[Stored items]
☆ ☆ ☆ ☆

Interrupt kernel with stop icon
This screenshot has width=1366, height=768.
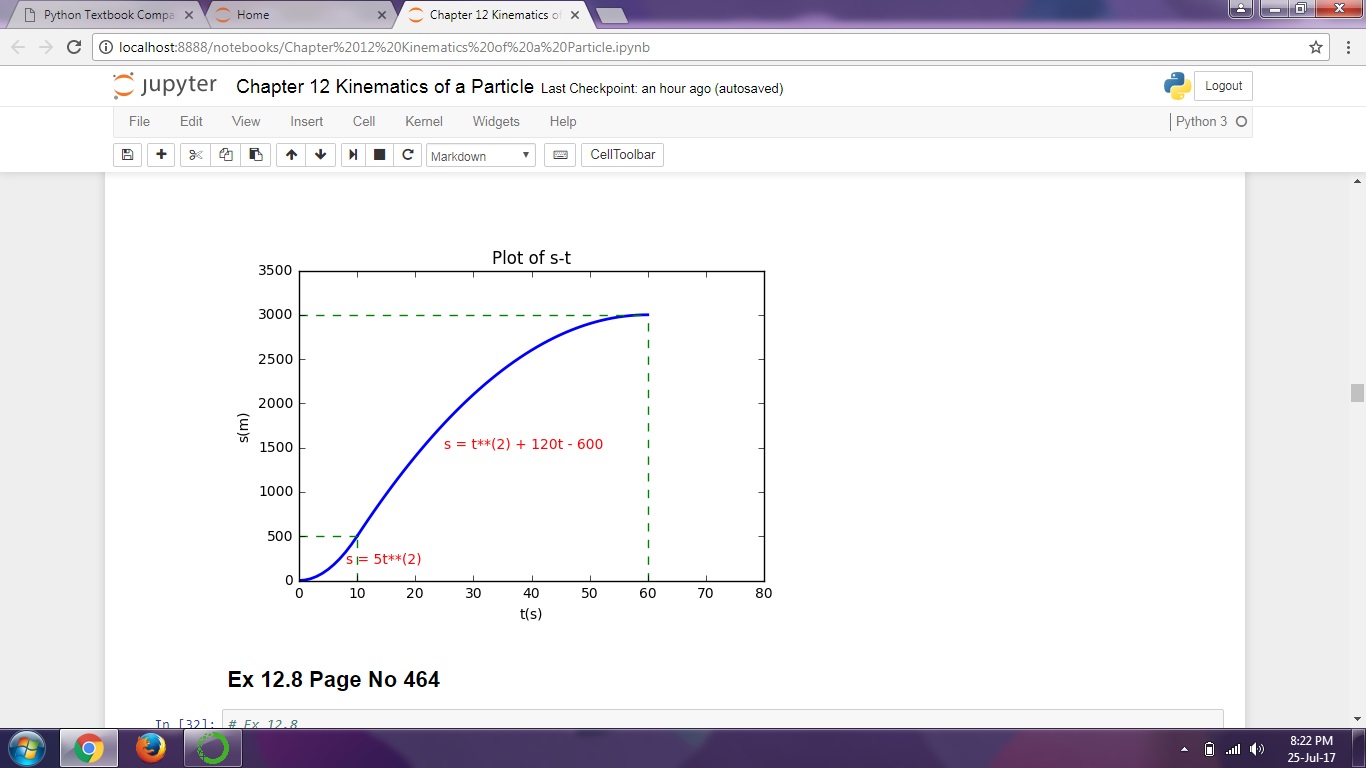point(380,155)
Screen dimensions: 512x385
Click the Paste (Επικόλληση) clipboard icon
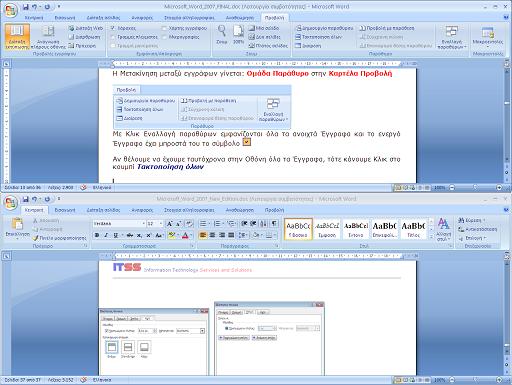pos(17,227)
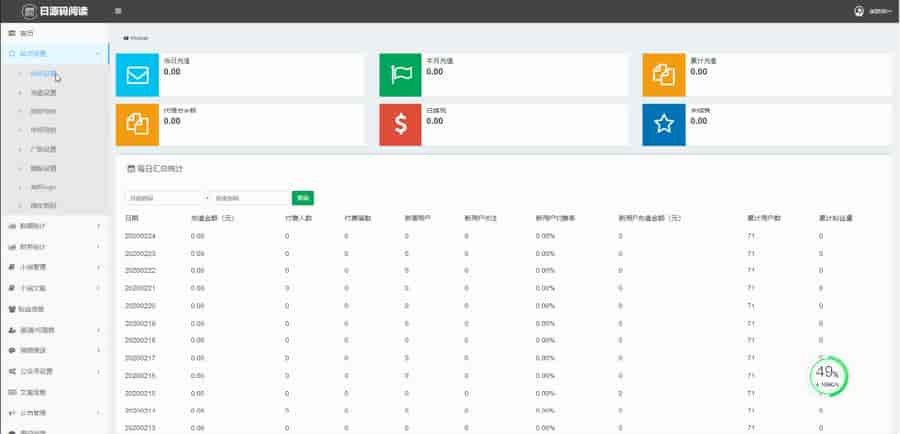Image resolution: width=900 pixels, height=434 pixels.
Task: Click the top-right orange copy icon card
Action: tap(664, 74)
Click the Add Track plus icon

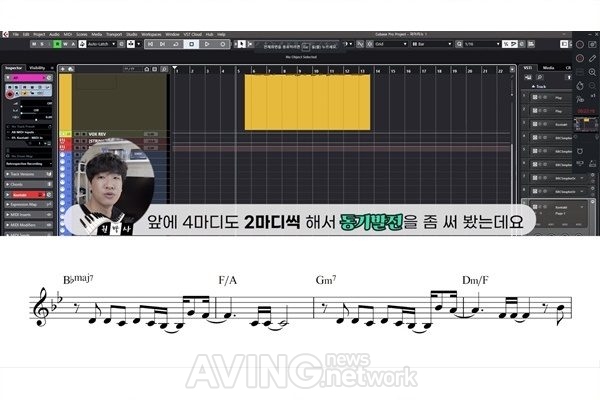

☆ ☆ ☆ ☆

-- Task requirements --
From the line containing "This screenshot has width=1366, height=768." to the final line above, both included, transcribe every line exactly and leave all pictures out.

-- Solution for this task --
This screenshot has width=1366, height=768.
point(380,155)
Screen dimensions: 512x385
Click the Paste (Επικόλληση) clipboard icon
pos(17,227)
Image resolution: width=900 pixels, height=434 pixels.
Task: Click the top-right orange copy icon card
Action: tap(664, 74)
Click the Add Track plus icon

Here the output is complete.